Data Types
In any program, the computer will be manipulating data, that is the point of a program after all! But computers process different types of data differently. For example, integer numbers are processed differently from decimal numbers, which are processed differently from strings of characters, and data types allow the computer to process different data properly.
Data Storage
Before we can talk about types of data, we need to talk about how data is stored. Computers store information in individual small segments called bits. Bits are units of information that store either a 0 or a 1. All information on a computer is made up of 0s and 1s strung together in meaningful ways. These 0s and 1s are represented by electrical signals. In a wire, a 0 represents no electricity flowing through the wire, while a 1 represents electricity flowing through the wire.

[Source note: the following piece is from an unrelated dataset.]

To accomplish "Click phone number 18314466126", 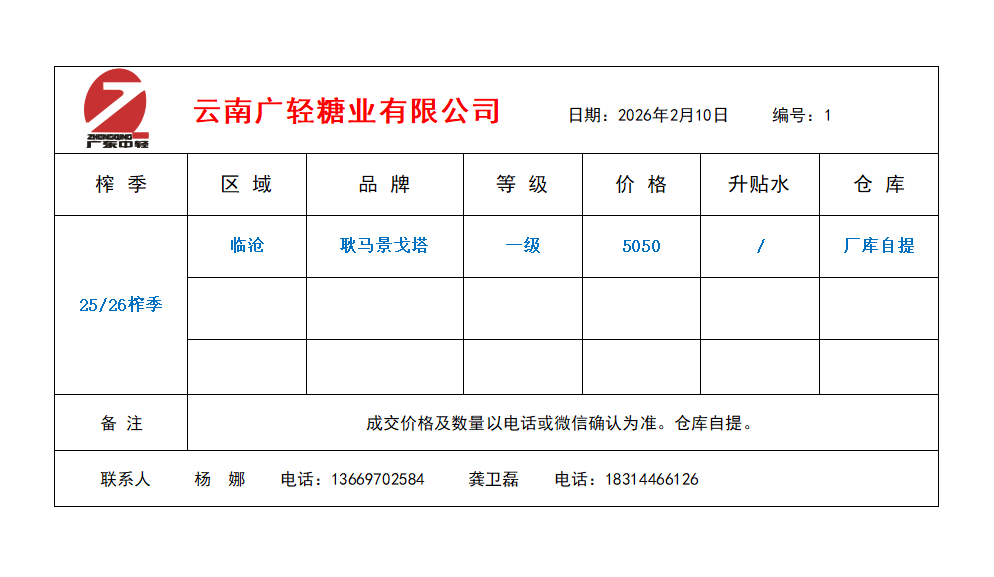I will 651,479.
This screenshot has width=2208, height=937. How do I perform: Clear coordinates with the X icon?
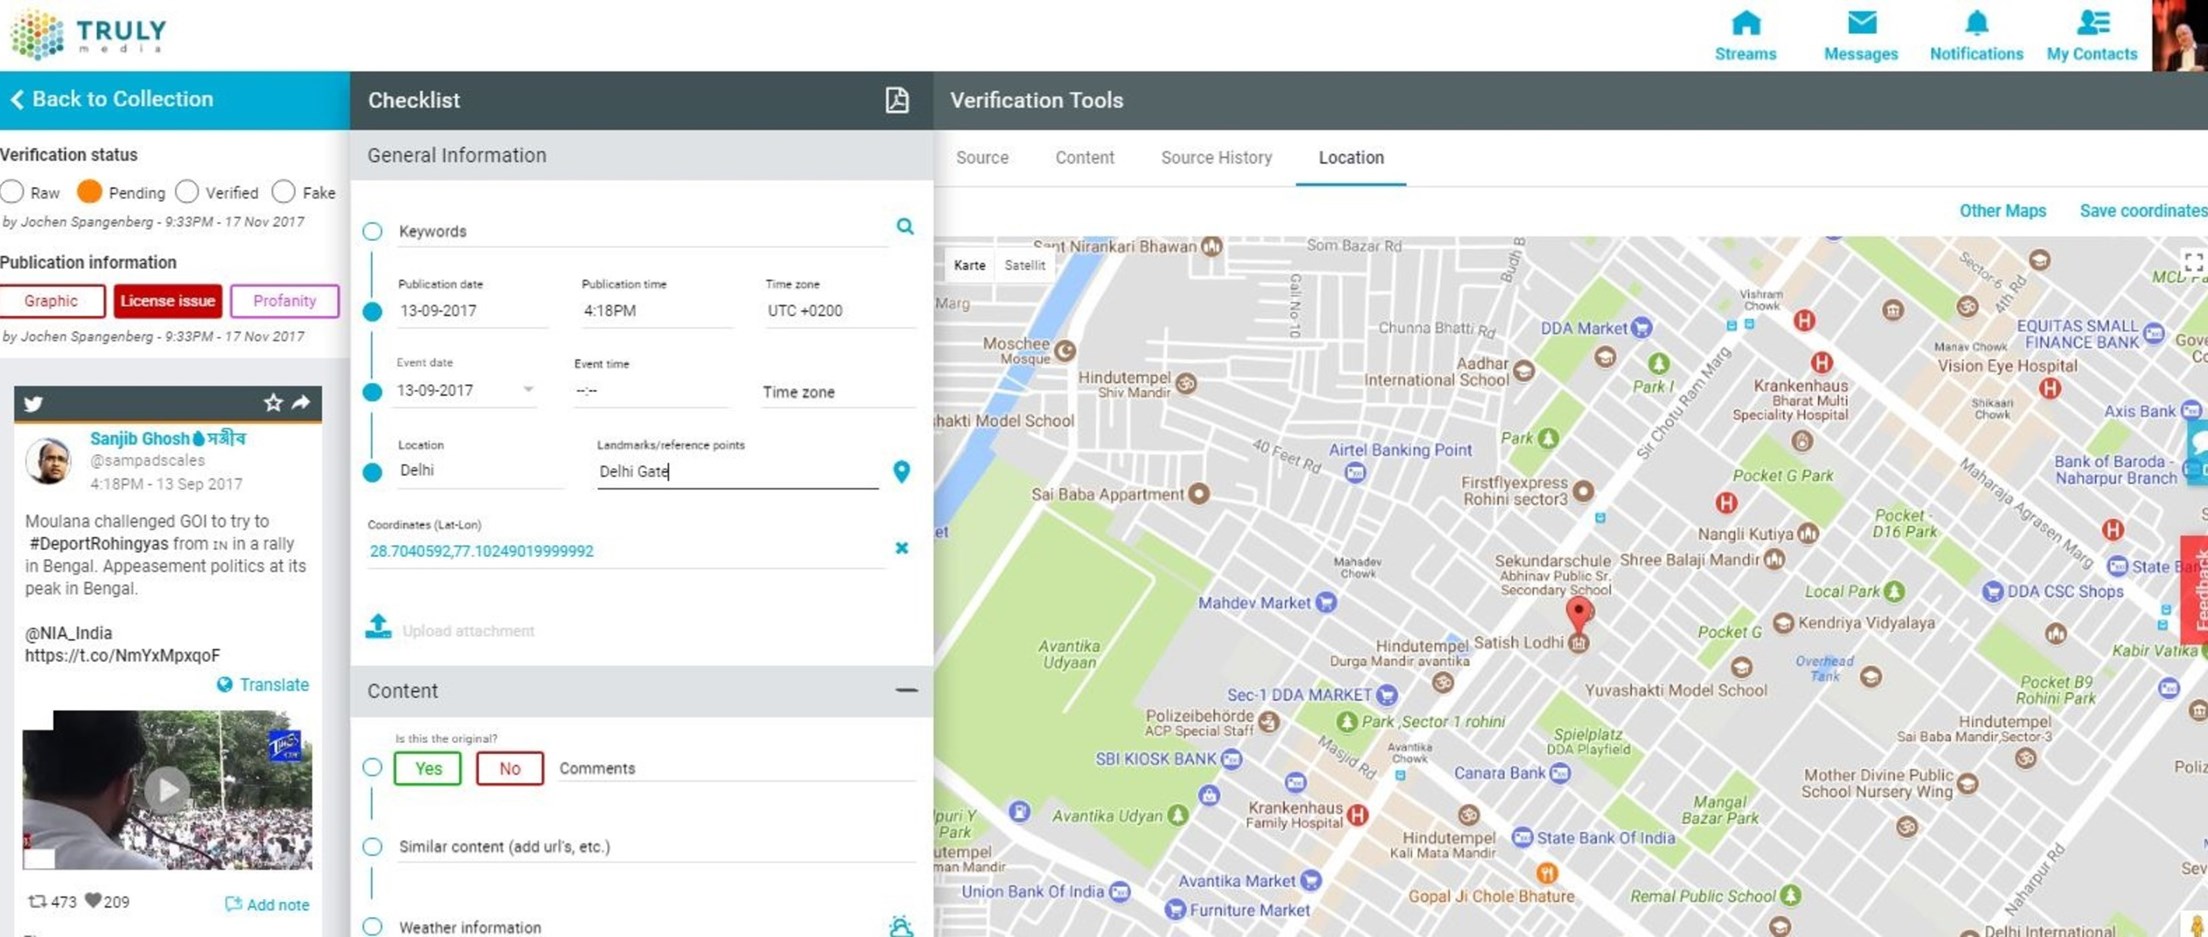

While a single bit is useful, computers almost never work with just one bit at a time. Instead, bits are grouped together into larger chunks called bytes. A byte is made up of 8 bits. Since each bit can be either a 0 or a 1, a byte can store 256 different combinations of values.
For example, the byte:
01000001
is simply a sequence of 8 bits. Depending on how the computer interprets those bits, that byte could represent a number, a letter, part of an image, or even part of a sound file.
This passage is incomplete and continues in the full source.